English    Türkçe    فارسی   

5
1022-1046

  • Sen de an be an yokluktan anlayış, zevk, huzur ve ihsan bulmayı beklemektesin.
  • Bu sırrı açığa vurmaya izin yok. Yoksa (değersiz bir şehir olan) Ebhaz’ı bir Bağdat haline getirirdim.
  • Şu halde yokluk Tanrı sanatının hazinesidir. Ondan anbean ihsanlar gelip durmaktadır.
  • Tanrı eşsiz, örneksiz şeyler yaratıp durmaktadır. Eşsiz örneksiz şeyler yaratan da o zattır ki bir aslı, bir dayanağı olmadığı halde fer-i yaratır, izhar eder. 1025
  • Yok gibi görünen ve hakikatta var olan alemle yok olduğu halde var görünen alem
  • Tanrı yoku var ve debdebeli gösterdi, varı da yokluk şeklinde izhar etti.
  • Denizi örttü de köpüğü meydana çıkardı, rüzgarı örttü de sana tozu gösterdi.
  • Toprak, bir minare gibi havada döne,döne yücelir. Toprak, kendiliğinden nasıl olur da yücelere çıkar?
  • A illetli, toprağı yücelerde görüyorsun, fakat rüzgarı görmüyorsun, onu delil ile anlıyorsun.
  • Köpüğü her tarafa gider görmektesin. Fakat denizsiz köpük var olamaz ki. 1030
  • Köpüğü duygunla görür, denizi de delil ile anlarsın. Düşünce gizlidir de dedikodu meydanda.
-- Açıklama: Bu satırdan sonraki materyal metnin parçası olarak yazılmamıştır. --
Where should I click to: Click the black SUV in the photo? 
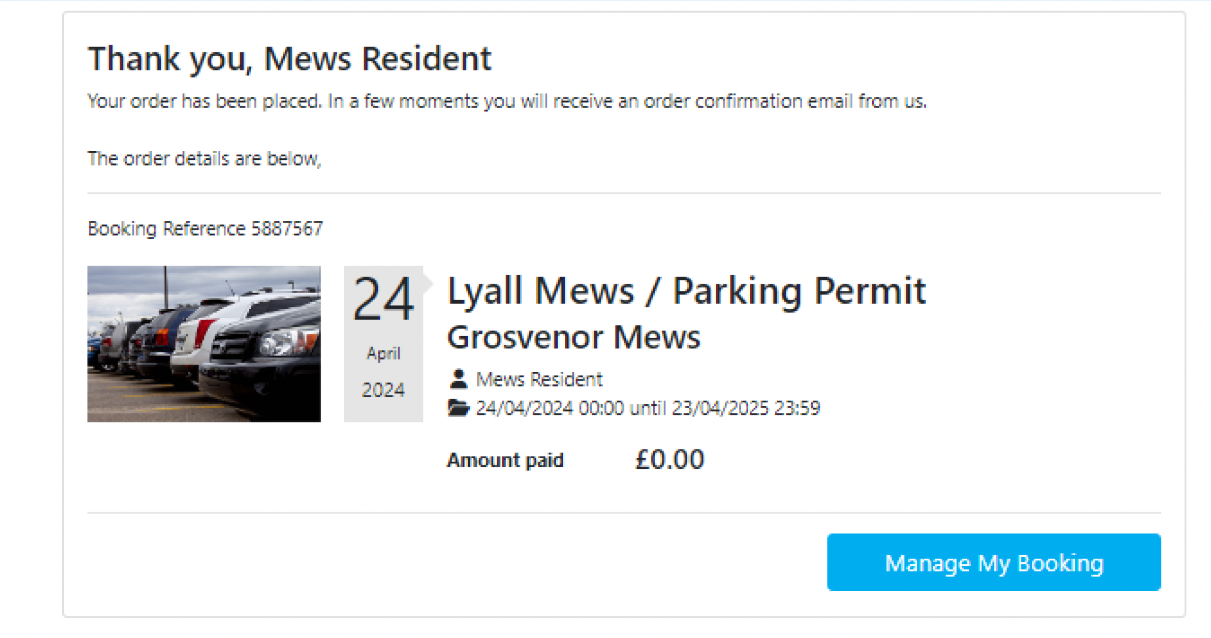click(x=261, y=358)
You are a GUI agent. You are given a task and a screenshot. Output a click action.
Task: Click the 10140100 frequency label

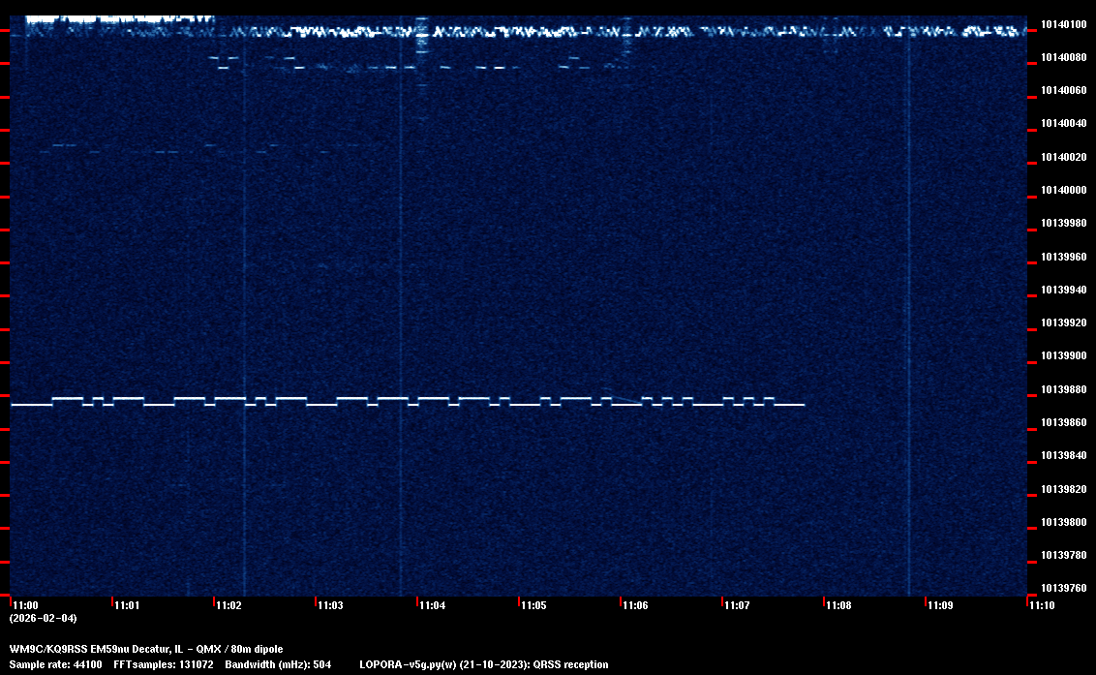pyautogui.click(x=1062, y=24)
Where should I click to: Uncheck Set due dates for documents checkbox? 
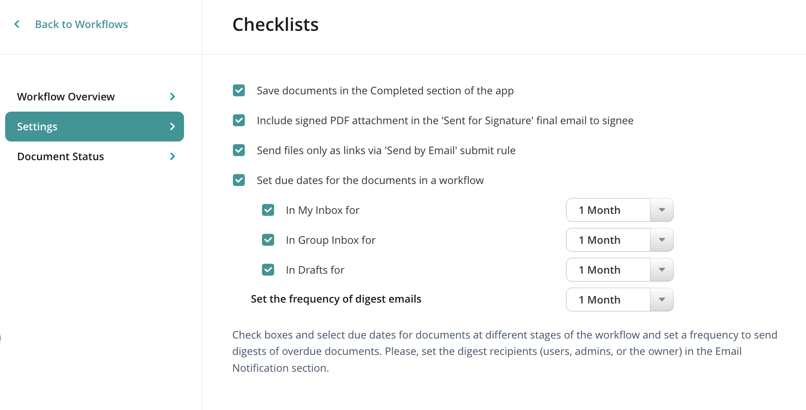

  • Bizse yok demeyi var olduğunu ispat sanmışız. Yoku gören bir gözümüz varmış meğer.
  • Uykulu göz, hayalden ve yoktan başka ne görebilir ki?
  • Hasılı, azgınlıkla başımız dönmüş, şaşırıp kalmışız. Hakikat gizli olduğundan hayal meydana çıkmış.
  • Bu yoku nasıl da gözümüzün önüne dikti? O hakikat, gözden nasıl oldu da gizlendi? 1035
  • Aferin ey büyüler yapan üstat! Senden çekinenlere tortulu suyu saf gösterdin!
  • Büyücüler pazardakilerin gözleri önünde ay ışığını ölçüp biçerler de para alırlar, kar ederler.
  • Bu ölçüp biçmeyle para kazanırlar. Halbuki alıcının elinden para da çıkar, kumaşı da kaybeder.
  • Bu alemde büyücüdür. Biz, onda ticaret ediyoruz, ondan ölçülüp biçilen ay ışığını alıyoruz.
  • O, büyücü gibi acele,acele beş yüz arşın ay ışığı ölçer. 1040
  • Fakat ey tutsak, ömrünün parasını aldın mıydı paradan da olursun, eline kumaş da geçmez, kesen de bomboş kalır.
  • Sana “kul eüzü” yü okumak, ey tek Tanrı, lütfet, beni bu üfürüklerden koru, feryat bu düğümlerden!
  • O büyücü karılar düğümlere üfürürler. Onların şerrinden sana sığınırım ey imdada yetişen Tanrı, medet demek gerekir.
  • Fakat azizim, bunu işinin, gücünün diliyle de okumalısın. Söz dili gevşektir.
  • Zamanede sana üç yoldaş vardır. Biri vefakardır ikisi gaddar. 1045
  • Biri dostlarındır, öbürü malın mülkün. Üçüncüsüyse iyi işlerdir ve bu vefalıdır.